Solo en términos de autoridad estructural han sido y son los hombres todavía el género privilegiado, en la medida que copamos las estructuras de poder, los altos cargos. Poco se habla del poder que la mujer ostenta en la familia, un poder diádico, más presente en sociedades de carácter más matriarcal.
En el escenario de la familia (célula básica de la sociedad) la mujer ha desarrollado históricamente estrategias en base a sus herramientas disponibles: la seducción y la manipulación emocional hacia el hombre. La cultura ha premiado estos rasgos de la feminidad: el desvalimiento, el victimismo y el infantilismo dulzón, que ya la mitología griega representara en el mito de las sirenas, que viene a reflejar la misandria y lo que hoy conocemos como feminismo radical y militante, que no es más que odio y herida en una dosis letal.
Existe un ímpetu feminista que corre el riesgo de constituirse en matriarcado y usurpar el poder de una estructura machista. Esto excede la saludable meta de conseguir la igualdad entre hombres y mujeres. Tenemos un ejemplo en el actual matriarcado judicial con su ley integral de violencia de género, que extiende la sospecha de maltrato a todo el género masculino sin interés por comprender las dinámicas del abuso emocional y del maltrato psicológico.
Las grandes pedagogas del hoy habrán de pararse a reconocer la importancia de que el hombre descanse en un rol, en una nueva identidad valorada positivamente por la sociedad. La acusación generalizada hacia el hombre tan solo polariza e incrementa la brecha si no va acompañada de una comprensión, también del esfuerzo que estamos haciendo tantos hombres de revisar el machismo inoculado en nuestras mentes y que nos llega de mano de nuestras propias madres, de tantos años de escolarización-domesticación, del cine y la cultura, del grito del padre que sentencia.
La violencia doméstica no tiene género
La invisibilidad de la violencia de la mujer hacia el hombre, se agrava por los mandatos interiorizados en el hombre, el juicio interno como hombres, la presión del rol de género también se vive desde dentro, los hombres no lloran, pero también desde fuera, es el estigma social, que juzga inapropiado que un hombre se victimice públicamente, es decir que muestre su vulnerabilidad.

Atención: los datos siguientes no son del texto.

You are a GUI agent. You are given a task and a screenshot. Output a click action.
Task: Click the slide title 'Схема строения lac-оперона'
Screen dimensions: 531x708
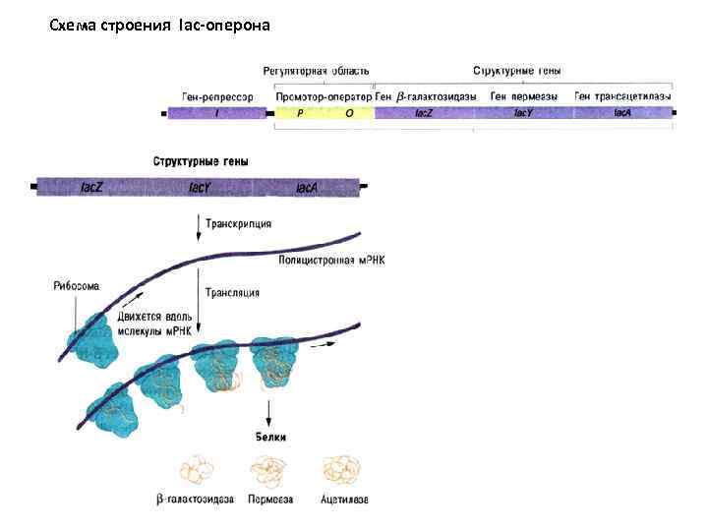[159, 25]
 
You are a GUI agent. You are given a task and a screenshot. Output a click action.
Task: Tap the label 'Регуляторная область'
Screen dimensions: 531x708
[316, 71]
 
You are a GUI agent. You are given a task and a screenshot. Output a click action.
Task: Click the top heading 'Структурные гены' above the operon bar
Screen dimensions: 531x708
[517, 71]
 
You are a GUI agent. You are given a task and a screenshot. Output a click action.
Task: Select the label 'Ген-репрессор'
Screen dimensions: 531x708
[217, 96]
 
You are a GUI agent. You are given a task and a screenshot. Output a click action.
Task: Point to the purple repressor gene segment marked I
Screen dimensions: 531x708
[217, 113]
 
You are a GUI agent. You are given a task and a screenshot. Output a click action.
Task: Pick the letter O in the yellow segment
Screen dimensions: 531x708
[348, 113]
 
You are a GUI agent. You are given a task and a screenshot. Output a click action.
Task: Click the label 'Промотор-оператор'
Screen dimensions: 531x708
[324, 96]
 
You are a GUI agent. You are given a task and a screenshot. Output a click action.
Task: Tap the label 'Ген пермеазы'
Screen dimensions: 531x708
[524, 96]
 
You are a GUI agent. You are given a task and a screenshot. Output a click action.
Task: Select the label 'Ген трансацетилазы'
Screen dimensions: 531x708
[623, 96]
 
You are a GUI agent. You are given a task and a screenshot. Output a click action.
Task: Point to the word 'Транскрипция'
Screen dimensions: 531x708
[238, 223]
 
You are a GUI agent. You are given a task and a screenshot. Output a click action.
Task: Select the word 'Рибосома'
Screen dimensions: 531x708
[76, 286]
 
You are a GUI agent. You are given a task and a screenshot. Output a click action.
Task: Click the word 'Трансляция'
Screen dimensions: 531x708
[233, 292]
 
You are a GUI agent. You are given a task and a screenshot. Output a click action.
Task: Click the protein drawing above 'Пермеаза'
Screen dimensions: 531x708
[266, 469]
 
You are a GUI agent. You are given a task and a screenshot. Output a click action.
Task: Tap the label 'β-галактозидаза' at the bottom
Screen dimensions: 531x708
[195, 500]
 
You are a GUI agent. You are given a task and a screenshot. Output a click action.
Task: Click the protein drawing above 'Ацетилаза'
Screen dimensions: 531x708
[343, 468]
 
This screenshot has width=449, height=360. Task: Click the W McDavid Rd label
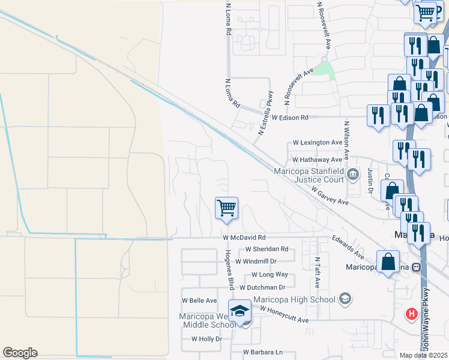tap(243, 238)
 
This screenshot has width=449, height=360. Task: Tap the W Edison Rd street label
tap(289, 118)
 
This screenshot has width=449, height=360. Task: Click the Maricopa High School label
tap(294, 299)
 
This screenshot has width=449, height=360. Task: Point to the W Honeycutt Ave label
tap(283, 320)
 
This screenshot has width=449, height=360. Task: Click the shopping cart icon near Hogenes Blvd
tap(227, 208)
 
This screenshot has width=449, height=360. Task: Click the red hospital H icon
tap(412, 313)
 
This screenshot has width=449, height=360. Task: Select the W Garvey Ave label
tap(330, 196)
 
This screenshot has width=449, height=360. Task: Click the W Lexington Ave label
tap(318, 143)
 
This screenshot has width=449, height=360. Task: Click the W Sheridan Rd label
tap(267, 249)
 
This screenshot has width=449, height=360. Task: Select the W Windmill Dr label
tap(256, 261)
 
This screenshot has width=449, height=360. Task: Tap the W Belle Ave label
tap(200, 300)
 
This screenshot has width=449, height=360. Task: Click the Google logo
tap(20, 353)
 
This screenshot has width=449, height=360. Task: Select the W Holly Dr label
tap(206, 339)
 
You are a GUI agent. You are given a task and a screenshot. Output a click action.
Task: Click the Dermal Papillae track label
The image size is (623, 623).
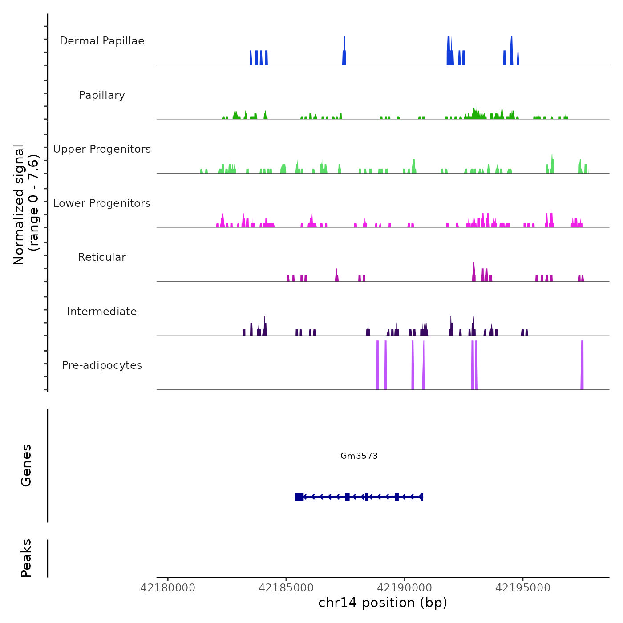[102, 41]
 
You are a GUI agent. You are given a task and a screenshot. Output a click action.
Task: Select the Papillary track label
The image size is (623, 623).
[102, 95]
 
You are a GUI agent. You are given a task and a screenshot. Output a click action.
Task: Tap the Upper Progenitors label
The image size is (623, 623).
[102, 149]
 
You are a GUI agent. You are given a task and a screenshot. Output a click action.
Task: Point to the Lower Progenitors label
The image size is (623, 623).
[102, 203]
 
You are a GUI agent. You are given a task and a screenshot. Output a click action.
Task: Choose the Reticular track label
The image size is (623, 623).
[102, 257]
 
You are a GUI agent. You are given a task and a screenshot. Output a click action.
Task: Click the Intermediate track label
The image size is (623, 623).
[102, 312]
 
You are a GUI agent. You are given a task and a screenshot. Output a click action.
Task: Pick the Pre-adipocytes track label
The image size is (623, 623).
[102, 365]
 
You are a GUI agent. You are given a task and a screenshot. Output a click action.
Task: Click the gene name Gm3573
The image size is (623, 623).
[359, 456]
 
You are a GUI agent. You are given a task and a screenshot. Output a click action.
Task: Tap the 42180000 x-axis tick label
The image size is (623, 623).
[168, 588]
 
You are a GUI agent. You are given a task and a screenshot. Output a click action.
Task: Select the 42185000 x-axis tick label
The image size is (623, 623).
[286, 588]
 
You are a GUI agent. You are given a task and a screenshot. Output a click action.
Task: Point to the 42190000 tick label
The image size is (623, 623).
[405, 588]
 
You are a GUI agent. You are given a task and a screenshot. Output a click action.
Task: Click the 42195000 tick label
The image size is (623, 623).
[523, 588]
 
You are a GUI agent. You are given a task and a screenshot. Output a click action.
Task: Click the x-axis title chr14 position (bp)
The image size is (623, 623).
[383, 603]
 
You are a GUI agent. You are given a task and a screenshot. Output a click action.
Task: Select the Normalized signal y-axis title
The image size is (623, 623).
[26, 205]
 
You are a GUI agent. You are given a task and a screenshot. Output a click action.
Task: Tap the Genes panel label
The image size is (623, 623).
[26, 465]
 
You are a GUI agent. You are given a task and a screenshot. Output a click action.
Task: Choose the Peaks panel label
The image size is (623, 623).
[26, 558]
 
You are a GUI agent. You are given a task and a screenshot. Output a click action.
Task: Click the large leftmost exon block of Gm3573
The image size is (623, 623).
[299, 497]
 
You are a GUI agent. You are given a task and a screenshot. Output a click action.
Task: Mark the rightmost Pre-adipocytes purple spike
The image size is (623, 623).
[582, 365]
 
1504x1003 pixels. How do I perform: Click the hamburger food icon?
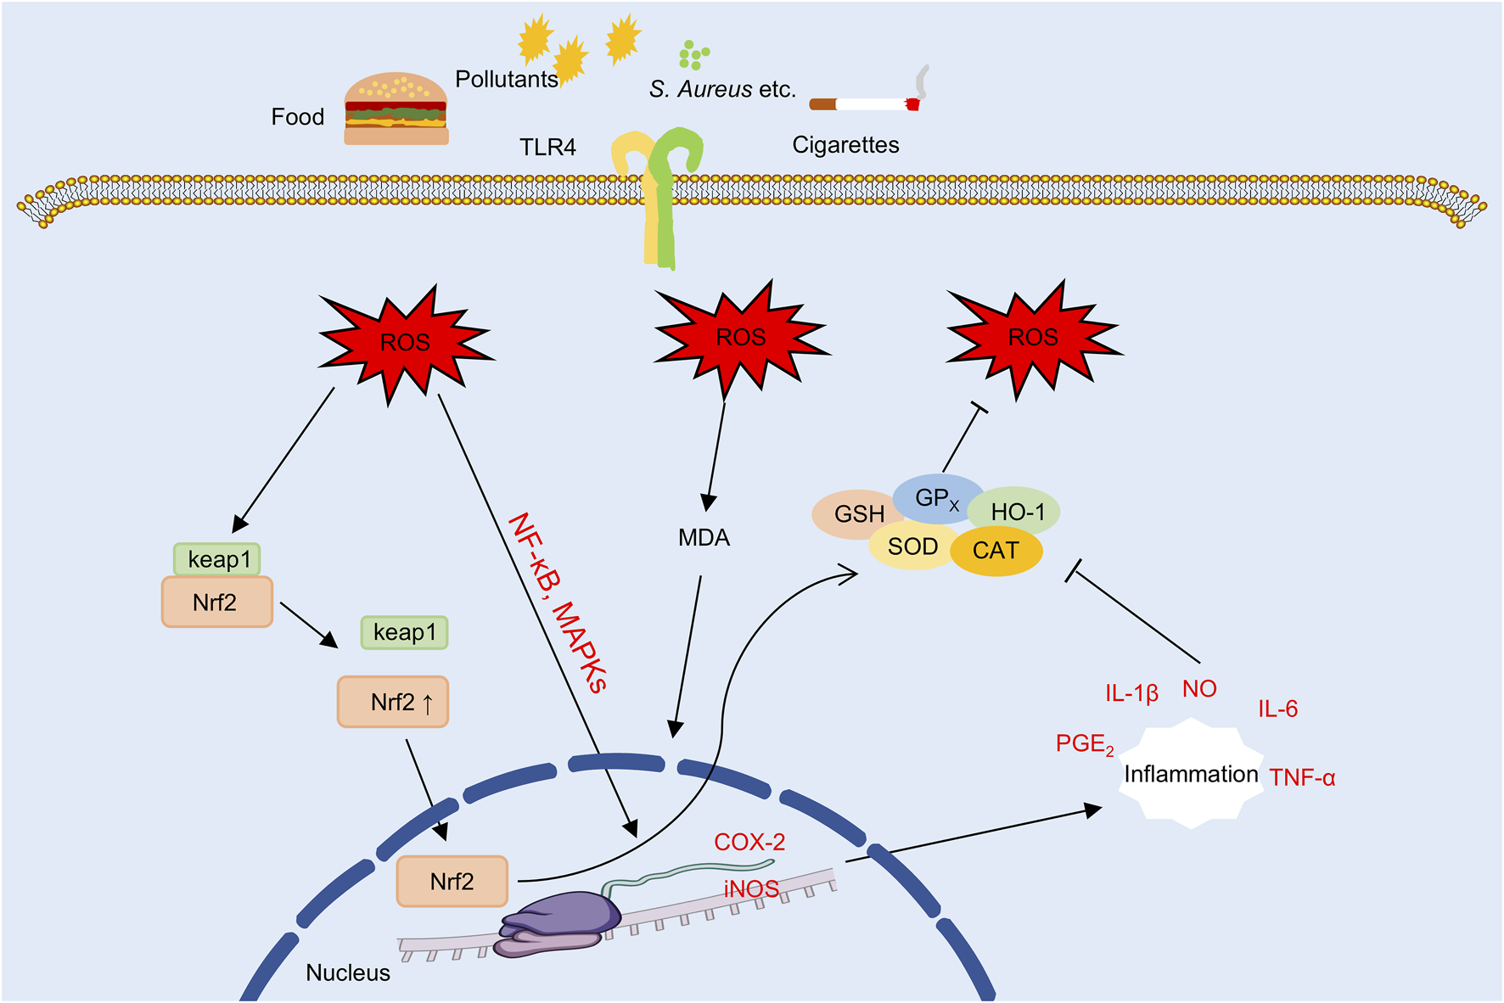396,109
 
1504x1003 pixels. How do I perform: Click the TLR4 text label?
547,148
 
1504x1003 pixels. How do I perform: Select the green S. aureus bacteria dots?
693,55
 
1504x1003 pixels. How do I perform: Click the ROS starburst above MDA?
740,338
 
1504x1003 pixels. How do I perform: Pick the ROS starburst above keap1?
405,343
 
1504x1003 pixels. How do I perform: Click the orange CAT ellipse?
996,552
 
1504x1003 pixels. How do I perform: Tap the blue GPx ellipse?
937,498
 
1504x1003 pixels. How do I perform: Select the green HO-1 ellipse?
1016,511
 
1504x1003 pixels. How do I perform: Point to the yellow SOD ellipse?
912,547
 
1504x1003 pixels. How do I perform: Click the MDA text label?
704,538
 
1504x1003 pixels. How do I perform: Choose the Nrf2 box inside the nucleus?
452,882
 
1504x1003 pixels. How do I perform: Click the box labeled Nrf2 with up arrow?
393,703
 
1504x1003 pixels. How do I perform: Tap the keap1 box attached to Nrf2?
217,560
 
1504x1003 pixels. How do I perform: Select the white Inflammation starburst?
1191,774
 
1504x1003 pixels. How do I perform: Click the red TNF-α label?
1302,777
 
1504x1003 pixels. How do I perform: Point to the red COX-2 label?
749,842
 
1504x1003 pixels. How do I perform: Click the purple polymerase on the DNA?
563,922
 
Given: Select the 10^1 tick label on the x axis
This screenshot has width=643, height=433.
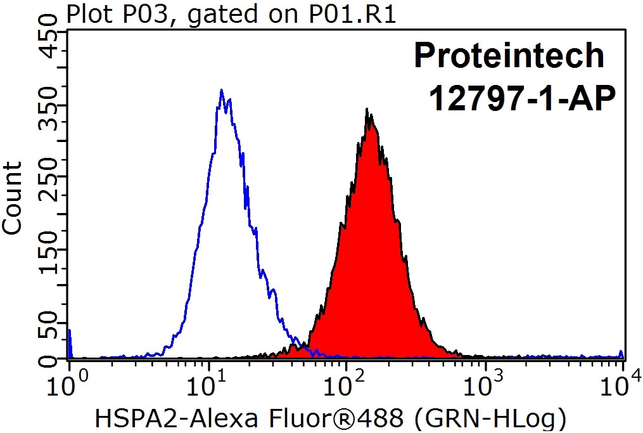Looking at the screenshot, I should click(207, 384).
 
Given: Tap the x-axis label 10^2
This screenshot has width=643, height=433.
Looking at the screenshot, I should click(346, 384).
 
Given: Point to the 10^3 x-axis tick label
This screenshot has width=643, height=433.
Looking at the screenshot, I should click(485, 384).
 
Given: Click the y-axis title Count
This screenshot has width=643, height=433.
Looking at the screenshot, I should click(13, 197).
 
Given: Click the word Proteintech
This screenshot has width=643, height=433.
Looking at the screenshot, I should click(509, 56).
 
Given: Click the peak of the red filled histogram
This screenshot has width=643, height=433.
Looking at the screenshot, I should click(367, 110).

El resultado es el silencio, la vergüenza, el dolor y la indefensión frente a una mujer abusadora.
La terapia de pareja es un buen recurso para ir deconstruyendo los roles de género y reinventarnos en un nuevo equilibrio tan personal como lo es cada pareja, una oportunidad de co-crear un viaje acompañados, un viaje que valga la pena.
Se trata de integrar, no de escindir. Demonizar lo masculino es una pérdida para ambos sexos, porque lo masculino es una energía, una disposición de ánimo, una actitud constructiva hacia la vida y por tanto un rasgo de la naturaleza humana benéfico y deseable para el desarrollo de las personas. "La tierra necesita del sol para ser fecundada".
La crisis de la masculinidad pasa por el reto de integrar lo femenino, de abrirse a la fragilidad y a la pareja desde el corazón.